**ZADANIE 1**
Zapisz wiernie fragment tekstu źródłowego zaczynający się od słów „Na pierwszy rzut” i kończący na słowach „dobrze przedstawioną historię.”.
**ZADANIE 2**
Przetłumacz na język angielski następujące zdanie z tekstu źródłowego: „Historia Hawkinga broni się sama, ale i tak twórcy wykorzystali jej potencjał.”

**TEKST ŹRÓDŁOWY**
┄┄┄┄┄┄┄┄┄┄
Gyllenhaal stworzył postać psychopaty, która jest wolna od sztampowych chwytów, balansuje na granicy szaleństwa, ale na szczęście w żadnym momencie nie przeszarżował. Jest przebiegły, tajemniczy i mimo że wiadomo o nim bardzo mało i że jest bohaterem bezsprzecznie złym, nie odczuwałem względem niego negatywnych emocji (równocześnie potępiając jego czyny).
„Wolny strzelec” to świetne połączenie filmu psychologicznego z sensacyjnym.
Na pierwszy rzut oka ze sporą częścią twoich typów się zgadzam. Jak nadrobię te filmy, których nie widziałem to napiszę więcej o swoich ocenach i faworytach ;)
7/10 – Standardowy film biograficzny. Jednocześnie bardzo dobrze poprowadzony i nie popada w ckliwość. Historia Hawkinga broni się sama, ale i tak twórcy wykorzystali jej potencjał. "Teoria wszystkiego" potrafi przykuć uwagę na całe dwie godziny, nawet jeśli zna się dobrze przedstawioną historię.
┄┄┄┄┄┄┄┄┄┄
**Wpisy z pozycjami docelowymi**
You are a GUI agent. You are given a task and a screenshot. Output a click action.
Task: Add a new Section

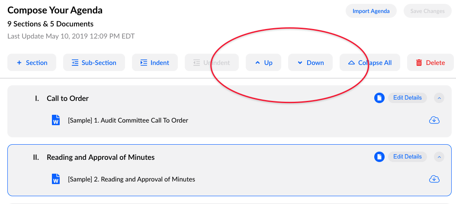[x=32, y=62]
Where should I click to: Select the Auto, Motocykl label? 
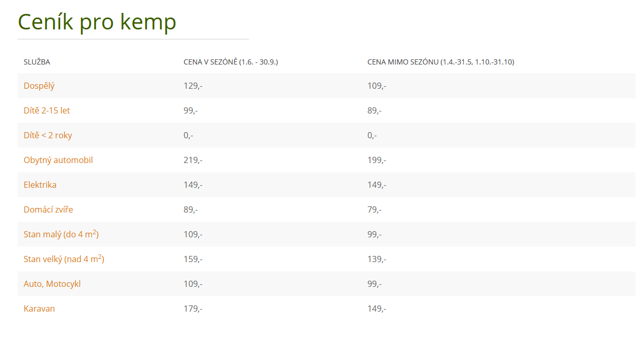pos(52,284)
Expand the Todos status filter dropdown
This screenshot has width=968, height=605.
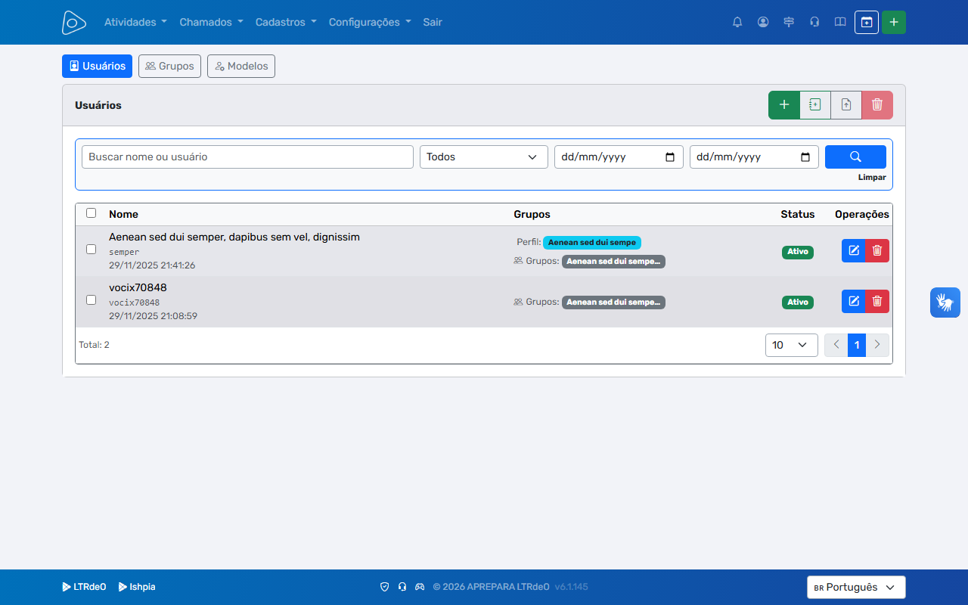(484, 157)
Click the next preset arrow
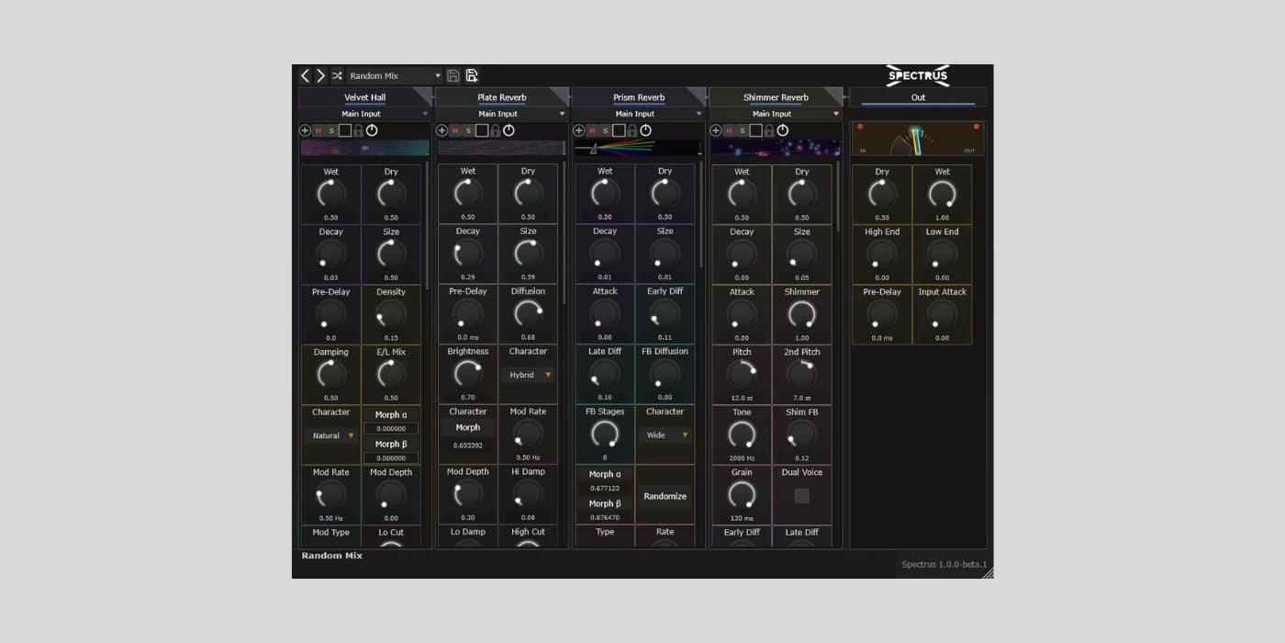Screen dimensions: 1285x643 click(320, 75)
┄┄┄┄┄┄┄┄┄┄
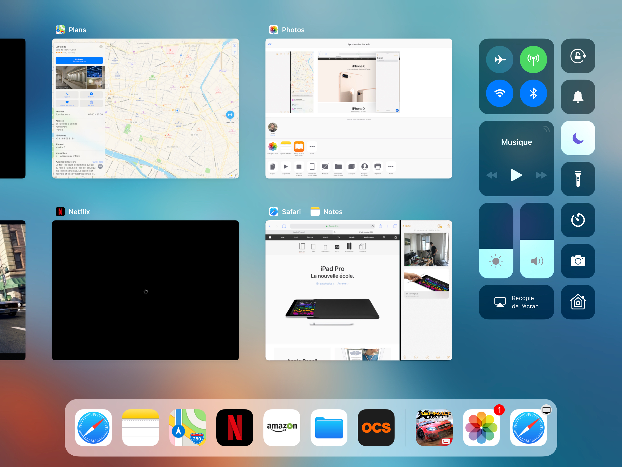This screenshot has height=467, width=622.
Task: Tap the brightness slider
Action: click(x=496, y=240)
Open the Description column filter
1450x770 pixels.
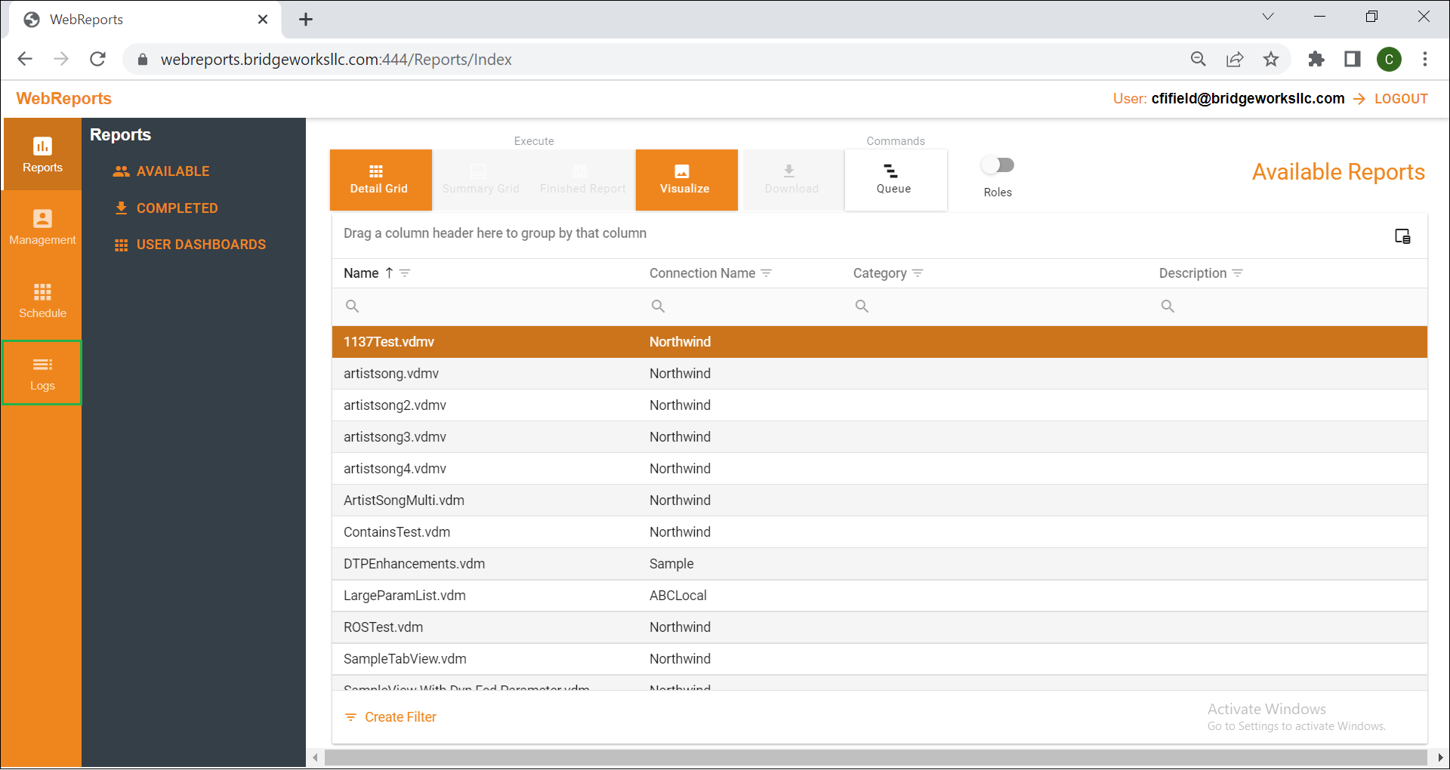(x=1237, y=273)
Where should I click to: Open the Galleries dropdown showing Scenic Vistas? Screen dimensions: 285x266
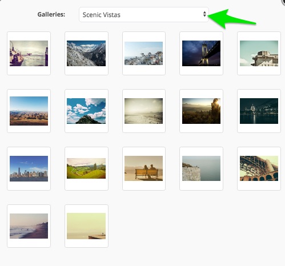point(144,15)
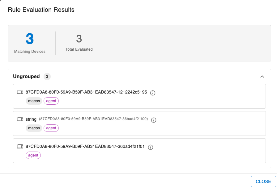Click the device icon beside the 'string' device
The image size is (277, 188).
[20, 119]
┄┄┄┄┄┄┄┄┄┄
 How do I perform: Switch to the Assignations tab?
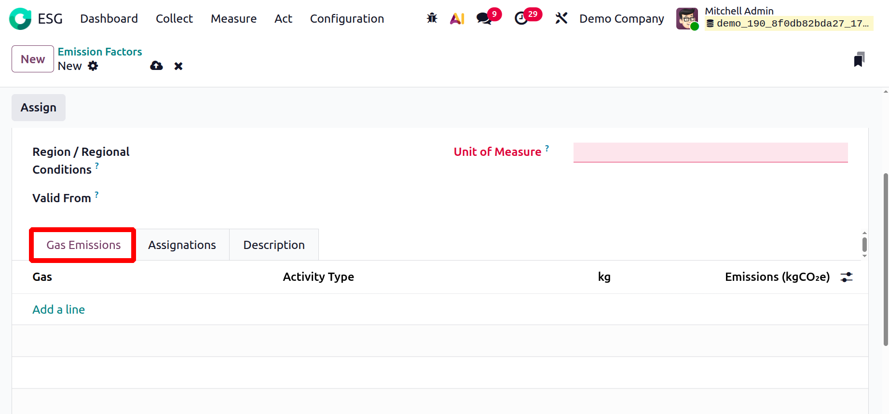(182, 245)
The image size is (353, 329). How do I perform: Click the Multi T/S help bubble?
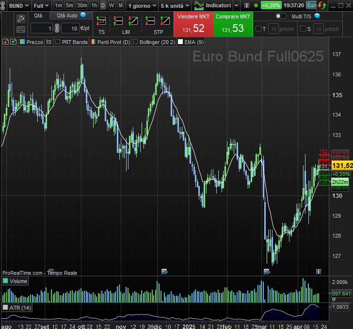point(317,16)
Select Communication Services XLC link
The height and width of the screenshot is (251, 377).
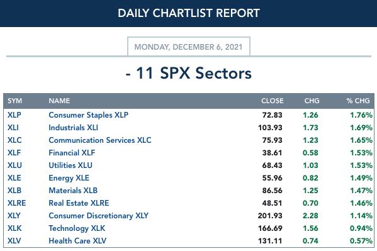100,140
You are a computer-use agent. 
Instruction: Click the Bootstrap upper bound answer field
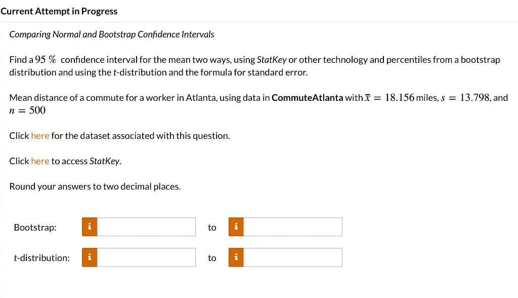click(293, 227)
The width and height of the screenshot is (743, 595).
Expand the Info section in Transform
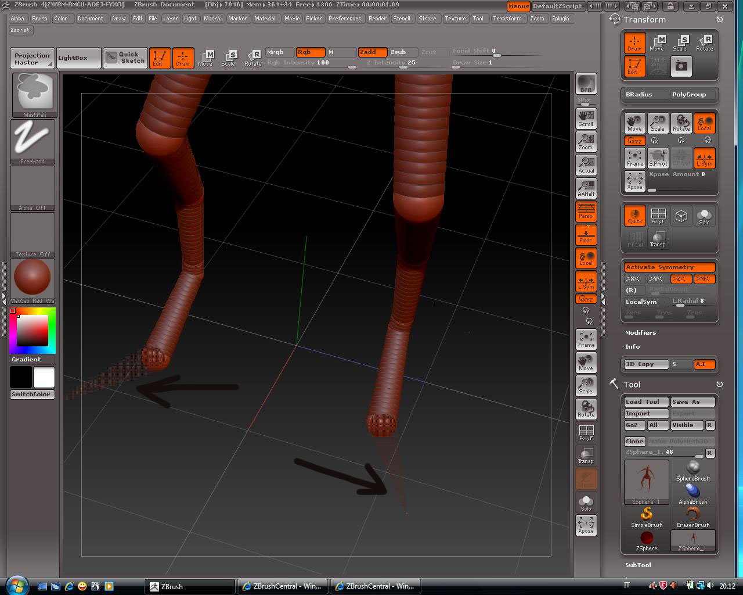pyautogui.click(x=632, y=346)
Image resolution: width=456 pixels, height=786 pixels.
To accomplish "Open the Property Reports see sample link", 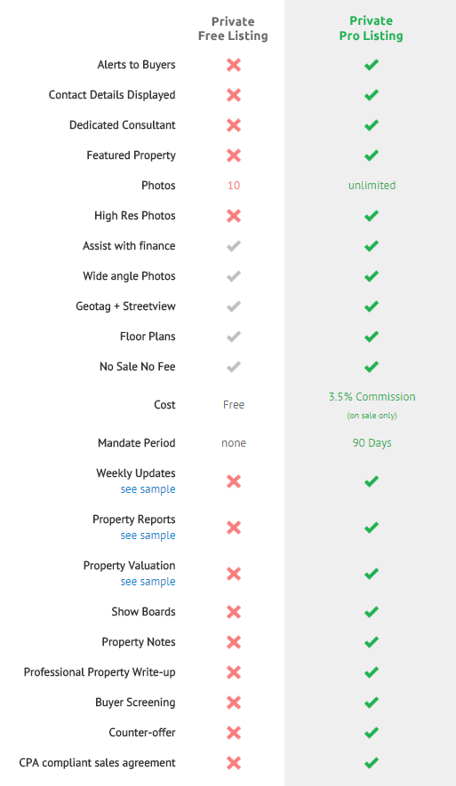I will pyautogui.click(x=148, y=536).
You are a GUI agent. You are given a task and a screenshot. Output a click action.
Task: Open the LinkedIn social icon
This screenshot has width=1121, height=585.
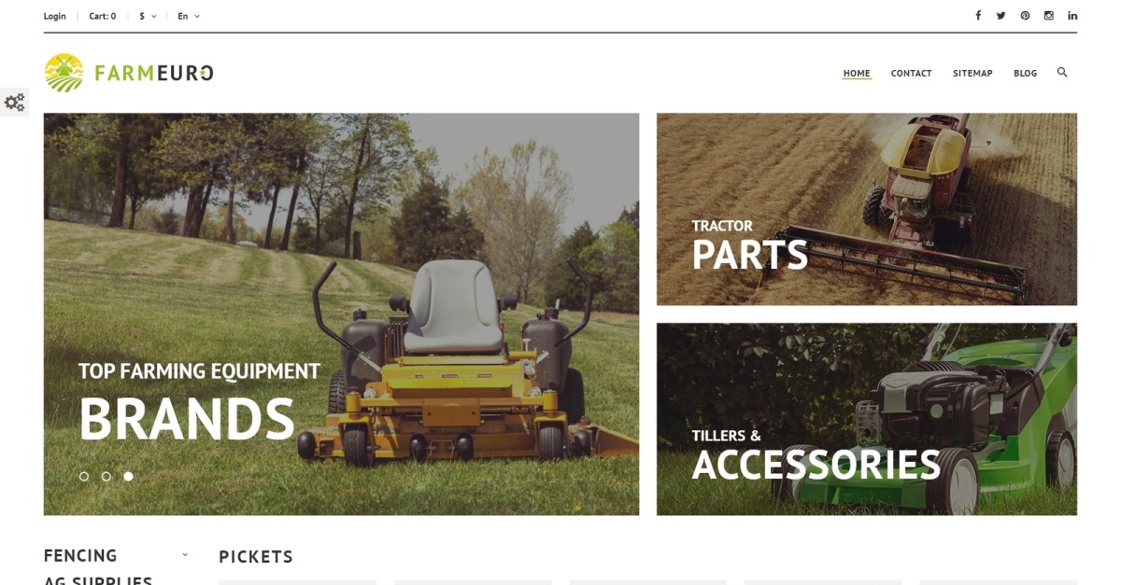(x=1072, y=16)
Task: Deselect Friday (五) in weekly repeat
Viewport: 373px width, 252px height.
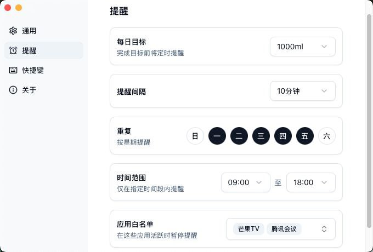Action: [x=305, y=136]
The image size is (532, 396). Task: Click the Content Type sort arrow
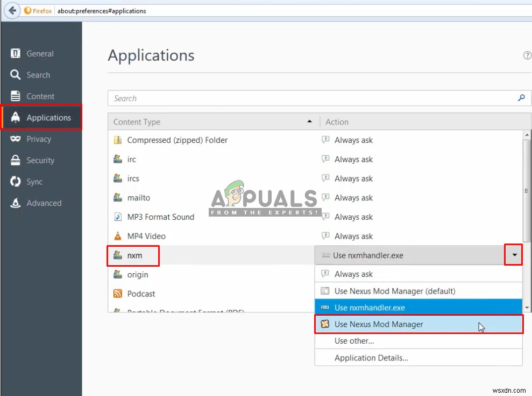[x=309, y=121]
┄┄┄┄┄┄┄┄┄┄
**POPRAWNA ODPOWIEDŹ 1**
Na pierwszy rzut oka ze sporą częścią twoich typów się zgadzam. Jak nadrobię te filmy, których nie widziałem to napiszę więcej o swoich ocenach i faworytach ;)
7/10 – Standardowy film biograficzny. Jednocześnie bardzo dobrze poprowadzony i nie popada w ckliwość. Historia Hawkinga broni się sama, ale i tak twórcy wykorzystali jej potencjał. "Teoria wszystkiego" potrafi przykuć uwagę na całe dwie godziny, nawet jeśli zna się dobrze przedstawioną historię.

**POPRAWNA ODPOWIEDŹ 2**
Hawking's story speaks for itself, but the filmmakers still made use of its potential.